Pero la mayor de las sorpresas me la he llevado ahora, cuando recibí y comencé a leer el libro que acaba de publicar: La medida de todas las cosas (Emecé/Cruz del Sur). Son seis relatos largos, o novelas cortas, textos a los que la lengua, las anécdotas y los personajes, pero, sobre todo, la arquitectura y los puntos de vista con que están contadas las historias, acercan de tal modo que parecen los capítulos de una novela.

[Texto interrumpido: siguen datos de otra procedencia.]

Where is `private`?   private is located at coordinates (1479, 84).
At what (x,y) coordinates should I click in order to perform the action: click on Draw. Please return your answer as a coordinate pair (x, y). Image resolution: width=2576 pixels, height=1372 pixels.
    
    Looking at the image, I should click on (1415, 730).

Como siempre, en literatura, es la forma la que enriquece o empobrece el contenido, y la forma es más lograda cuanto más invisible es. Así ocurre en estas historias, en cada una de las cuales el lector tiene la seguridad de que ésta, y no otra, era la única manera de contarlas para que resultaran tan genuinas, tan persuasivas, tan sutiles. Todas son excelentes, sin ninguna que falle o debilite el conjunto, y todas muestran la seguridad y maestría de un narrador que se acerca o se aleja, se exhibe o desaparece para impregnar de misterio, dramatismo, nostalgia o humor aquello que cuenta. Ocurren en el Perú o en Holanda, pero lo de menos es la geografía y lo de más la sutileza con que el lector vive los problemas psicológicos, sentimentales, políticos, que experimentan los personajes, y la facilidad con que en cada una de ellas nos adentramos en su intimidad y compartimos sus fracasos, sus fantasías y sus dramas. Desde el primer cuento, que es un homenaje a Onetti, hasta el último, que da título al libro y relata la inmolación de un talento intelectual por la codicia, todos transcurren en un curioso nivel de realidad, que compagina con soltura el mundo objetivo y el subjetivo, los hechos y los recuerdos, un pasado que se confunde con el presente y viceversa, algo que da a las historias una apariencia de totalidad, como si tuvieran la autosuficiencia de una esfera.
Hay una, sobre todo, que he releído hasta tres veces y cada una de ellas me pareció mejor que la anterior. Se llama ‘Cazadores de ostras’ y ocurre en una de esas playas del litoral limeño al que las construcciones y balnearios han ido cercando y asfixiando. El personaje-narrador, que quiere romper con su novia, acostumbraba de niño acampar allí con su familia y observaba a unos pajarracos, tal vez los llamados “ostreros”, que andaban siempre en pareja y dedicaban su tiempo a picotear las ostras varadas y comerse sus entrañas. La nostalgia de aquellas acampadas, que terminaron cuando la familia fue asaltada por unos supuestos “revolucionarios”, impregna la prosa y la vuelve por momentos poesía. Al final, el personaje consigue romper con su novia, y nos deja la sospecha de que no volverá jamás a pisar esa playa.
Me ha dado un enorme gusto leer este libro, Peté. Aquella insensata apuesta que hiciste, sobre la que hablamos en aquel lejano crepúsculo y que debió de dar tantos dolores de cabeza a tus padres, estaba totalmente justificada.